Der Schlüssel zum Sternenhimmel
Vor 100 Jahren wurde das Hertzsprung-Russell-Diagramm erfunden. Es hat in der Astronomie eine ähnliche Bedeutung wie das Periodensystem der Elemente in der Chemie.

Als Ejnar Hertzsprung 20 Jahre alt war, starb sein Vater, und die Familie verkaufte dessen Astronomie-Bücher. Niemand konnte ahnen, dass der 1873 in Frederiksborg geborene Däne einmal selbst in den Astronomie-Lehrbüchern stehen würde.
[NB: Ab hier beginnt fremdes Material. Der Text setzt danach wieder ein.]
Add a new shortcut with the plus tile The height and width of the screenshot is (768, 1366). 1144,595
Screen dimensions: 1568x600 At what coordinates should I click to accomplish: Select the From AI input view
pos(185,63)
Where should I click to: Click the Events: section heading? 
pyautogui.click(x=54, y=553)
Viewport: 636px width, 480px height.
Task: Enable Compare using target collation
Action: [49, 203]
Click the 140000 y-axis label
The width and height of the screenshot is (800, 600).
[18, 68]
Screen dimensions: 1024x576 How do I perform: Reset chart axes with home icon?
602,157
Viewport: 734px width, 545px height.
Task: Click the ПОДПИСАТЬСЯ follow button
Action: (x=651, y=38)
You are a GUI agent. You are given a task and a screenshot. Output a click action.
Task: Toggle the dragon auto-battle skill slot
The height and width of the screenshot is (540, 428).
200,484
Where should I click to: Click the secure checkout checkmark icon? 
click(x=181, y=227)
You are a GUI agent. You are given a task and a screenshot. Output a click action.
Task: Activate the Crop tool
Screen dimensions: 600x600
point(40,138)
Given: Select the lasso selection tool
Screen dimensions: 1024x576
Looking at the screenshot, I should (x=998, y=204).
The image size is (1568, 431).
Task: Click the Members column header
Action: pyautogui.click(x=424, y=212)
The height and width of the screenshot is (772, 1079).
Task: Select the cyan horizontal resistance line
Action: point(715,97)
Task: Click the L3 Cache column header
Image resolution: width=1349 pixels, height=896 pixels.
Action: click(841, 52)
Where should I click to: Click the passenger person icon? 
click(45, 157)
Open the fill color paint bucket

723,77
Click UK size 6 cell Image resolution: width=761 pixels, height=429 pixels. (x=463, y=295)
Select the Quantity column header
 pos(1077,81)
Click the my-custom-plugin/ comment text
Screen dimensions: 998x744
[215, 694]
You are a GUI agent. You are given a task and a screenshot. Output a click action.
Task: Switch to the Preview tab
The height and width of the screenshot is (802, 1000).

Dabei hatte er gar nicht Astronomie, sondern Chemie studiert. Doch ihn begeisterte die Vielfalt der Sterne – und es gelang ihm, das Reich der Riesen und Zwerge im All aufzuschließen.

Schon ein kurzer Blick in den Nachthimmel zeigt, dass die Sterne nicht alle gleich hell sind. Und bei genauerem Hinsehen lassen sich auch Farbnuancen unterscheiden – von bläulich bis rötlich. Dass die Helligkeitsunterschiede nicht allein an der verschiedenen Entfernung der Sterne liegen, stellte sich bald heraus, nachdem Friedrich Wilhelm Bessel 1838 erstmals die Distanz eines anderen Sterns messen konnte. Anfang des 20. Jahrhunderts hatten Astronomen dann genügend Daten beisammen, um systematische Vergleiche anzustellen. Das tat auch Ejnar Hertzsprung. Nach seinem Chemie-Abschluss 1898 hatte er einige Jahre in Sankt Petersburg gearbeitet und dann 1902 Photochemie bei Wilhelm Ostwald in Leipzig studiert. Anschließend ging er nach Kopenhagen, wo er sich an der Urania-Sternwarte und an der Universität als Hobby-Astronom betätigte. 1905 publizierte er in der „Zeitschrift für wissenschaftliche Photographie” einen Artikel über die Unterschiede in der Leuchtkraft rötlicher Sterne und zog darin den Schluss, dass es Riesen- und Zwergsterne geben müsse. Denn die eine Gruppe, die Riesen, war trotz ähnlicher Oberflächentemperatur viel heller als die andere – bis zum 10 000-Fachen, wie man heute weiß. Hertzsprung definierte auch ein Maß für die Leuchtkraft eines Sterns: die absolute Helligkeit, die im Gegensatz zur relativen Helligkeit nicht von der Entfernung abhängt.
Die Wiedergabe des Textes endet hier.